▶ [PROMPT]
Find every line in the records below that holds the word "Given" and copy it.

(Collected data entries)

- - - -

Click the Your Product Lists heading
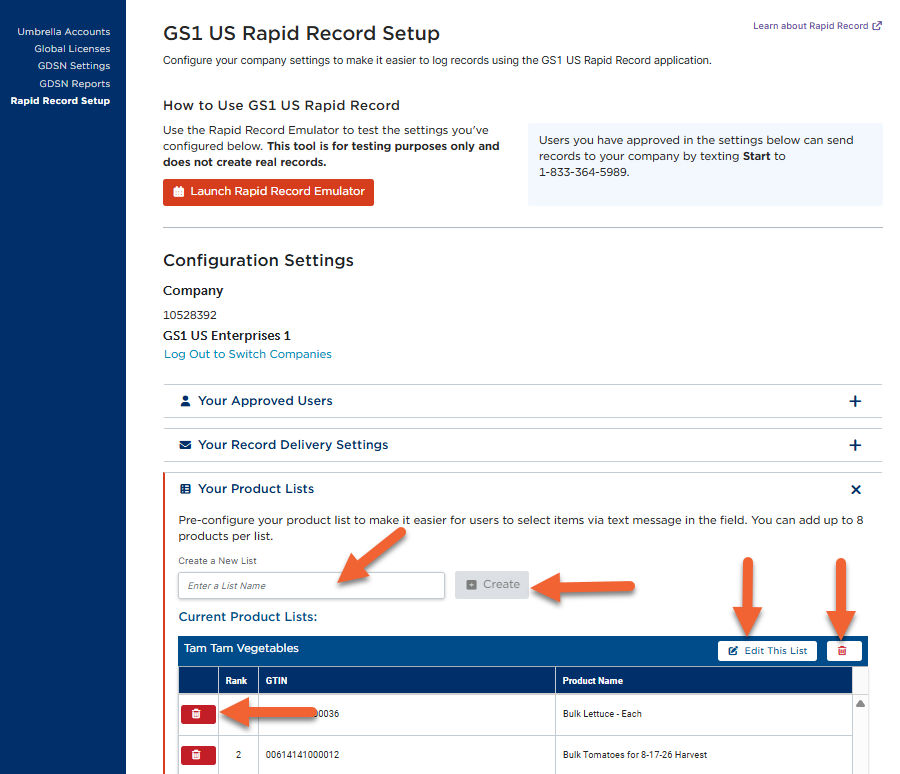pos(255,489)
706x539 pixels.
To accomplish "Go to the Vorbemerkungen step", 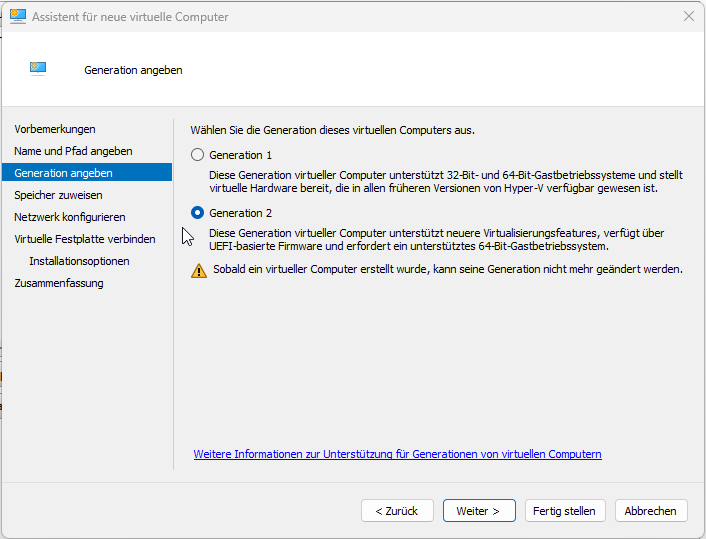I will pos(55,129).

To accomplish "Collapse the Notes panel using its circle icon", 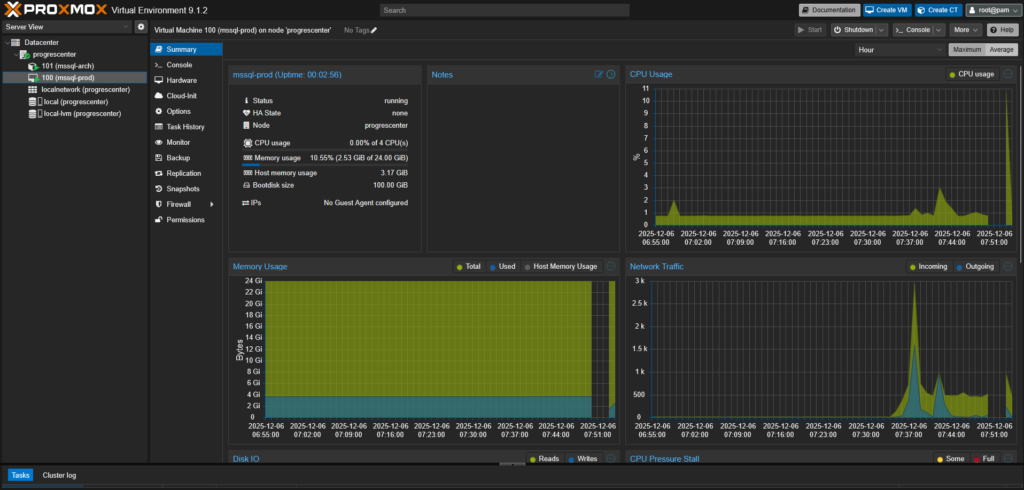I will [x=611, y=74].
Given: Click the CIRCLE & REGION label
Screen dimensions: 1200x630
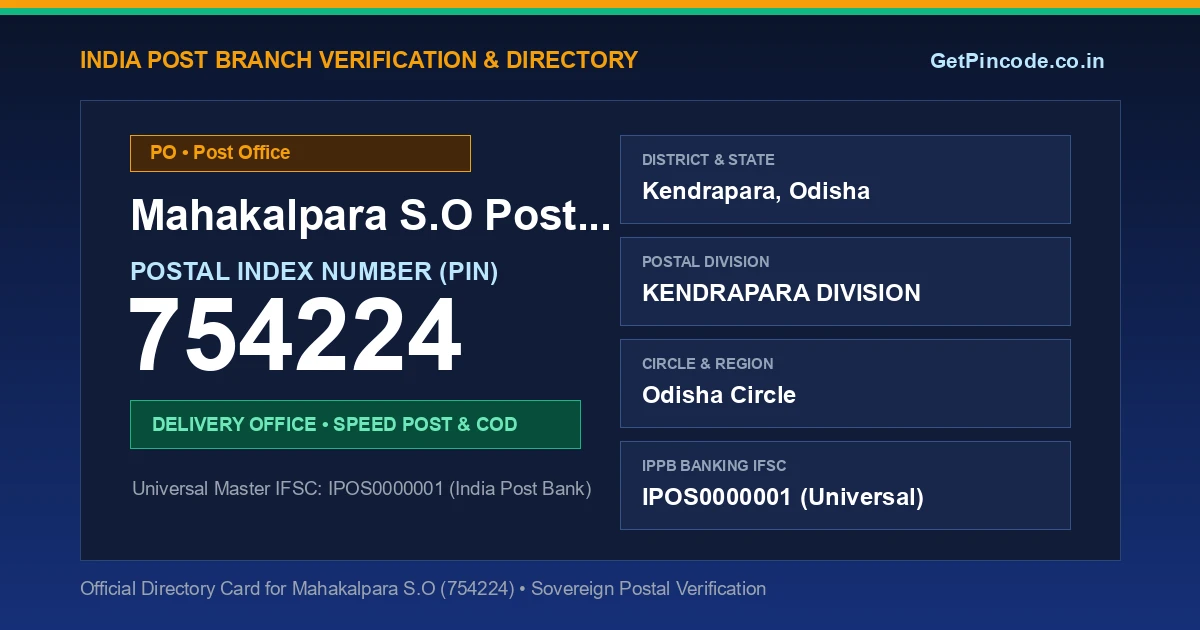Looking at the screenshot, I should click(708, 364).
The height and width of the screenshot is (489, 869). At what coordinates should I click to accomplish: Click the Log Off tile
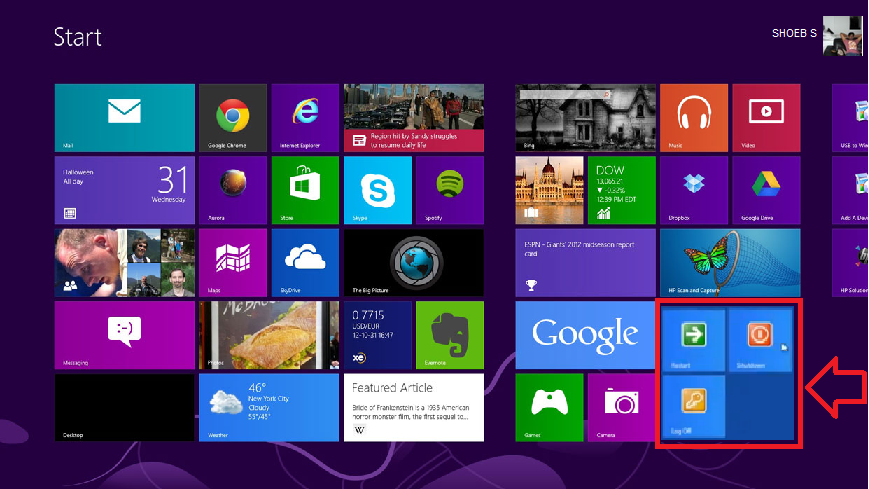[694, 406]
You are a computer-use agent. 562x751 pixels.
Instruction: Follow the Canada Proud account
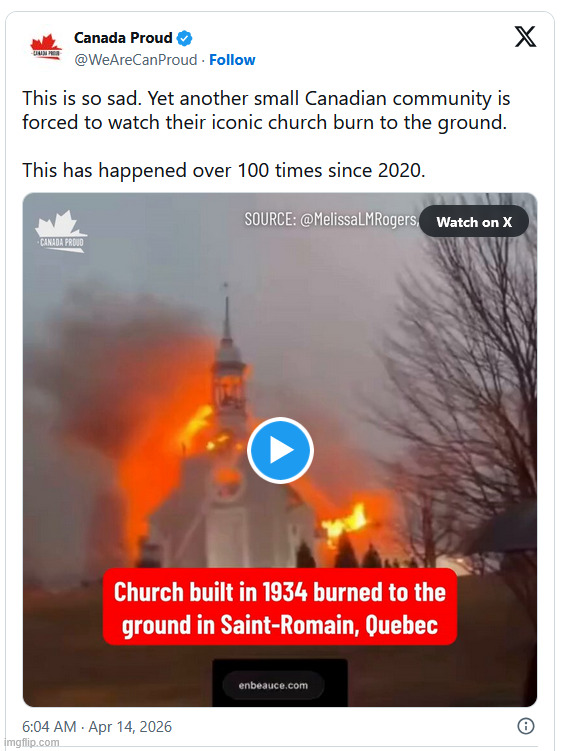[x=232, y=60]
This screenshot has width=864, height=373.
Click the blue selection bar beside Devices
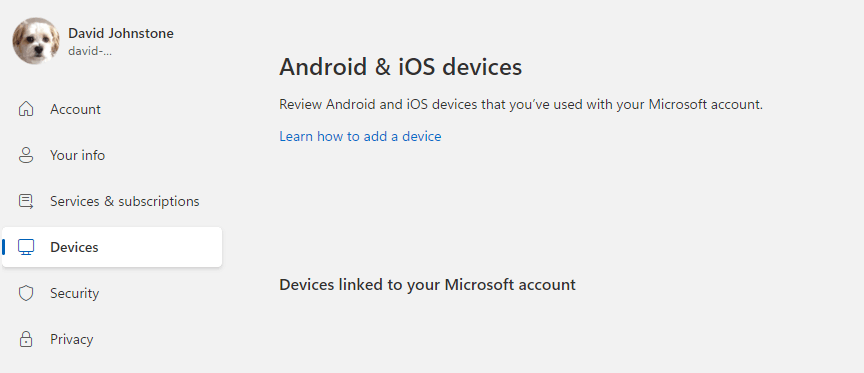click(x=4, y=247)
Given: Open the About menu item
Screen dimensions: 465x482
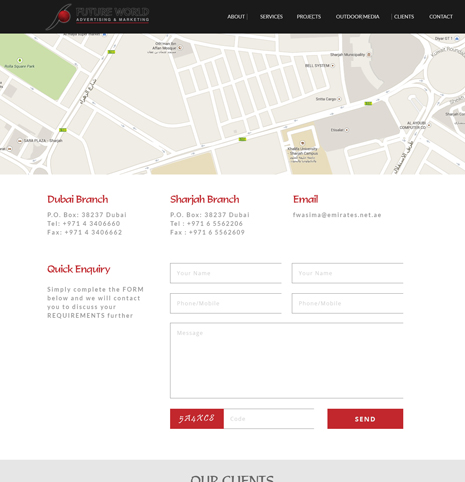Looking at the screenshot, I should (x=236, y=17).
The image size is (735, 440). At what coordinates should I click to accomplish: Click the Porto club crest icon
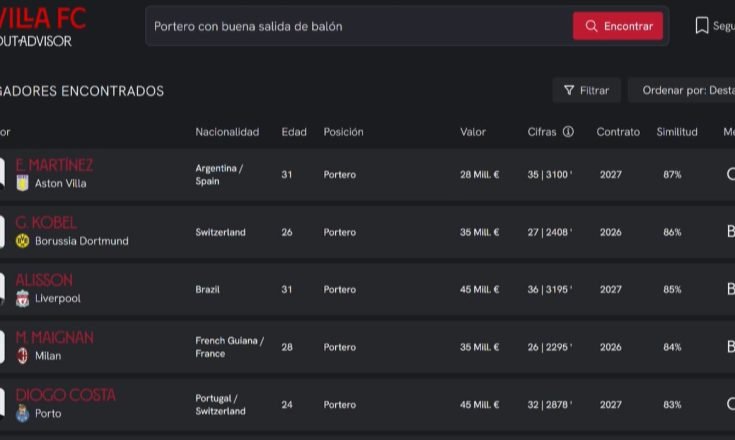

- - - -

▶ [SOLUTION BELOW]
Given: Click the CIRCLE & REGION label
Given: Open the About menu item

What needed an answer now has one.